*The task*
Please copy out every line in the entries that includes the word "screenshot".

*Records to use*
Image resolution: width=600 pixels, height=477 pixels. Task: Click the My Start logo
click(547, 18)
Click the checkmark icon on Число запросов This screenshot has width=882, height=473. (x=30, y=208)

...

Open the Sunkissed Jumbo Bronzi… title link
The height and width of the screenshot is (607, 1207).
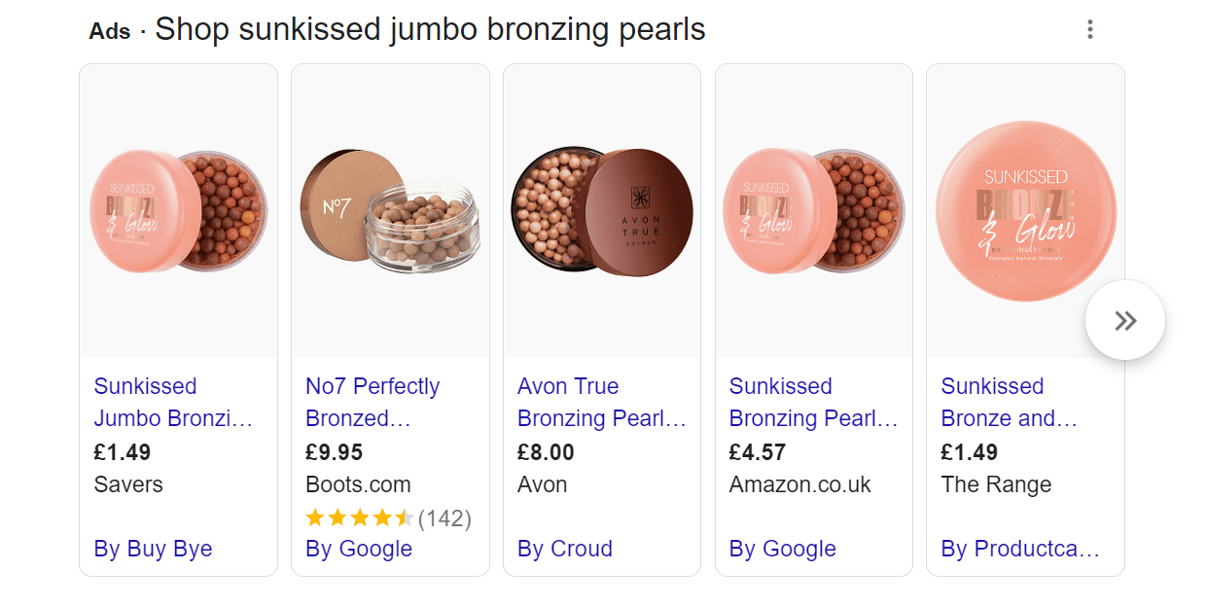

*Output of the task*
Click the checkmark icon on Число запросов This screenshot has width=882, height=473. (x=30, y=208)
The height and width of the screenshot is (607, 1207).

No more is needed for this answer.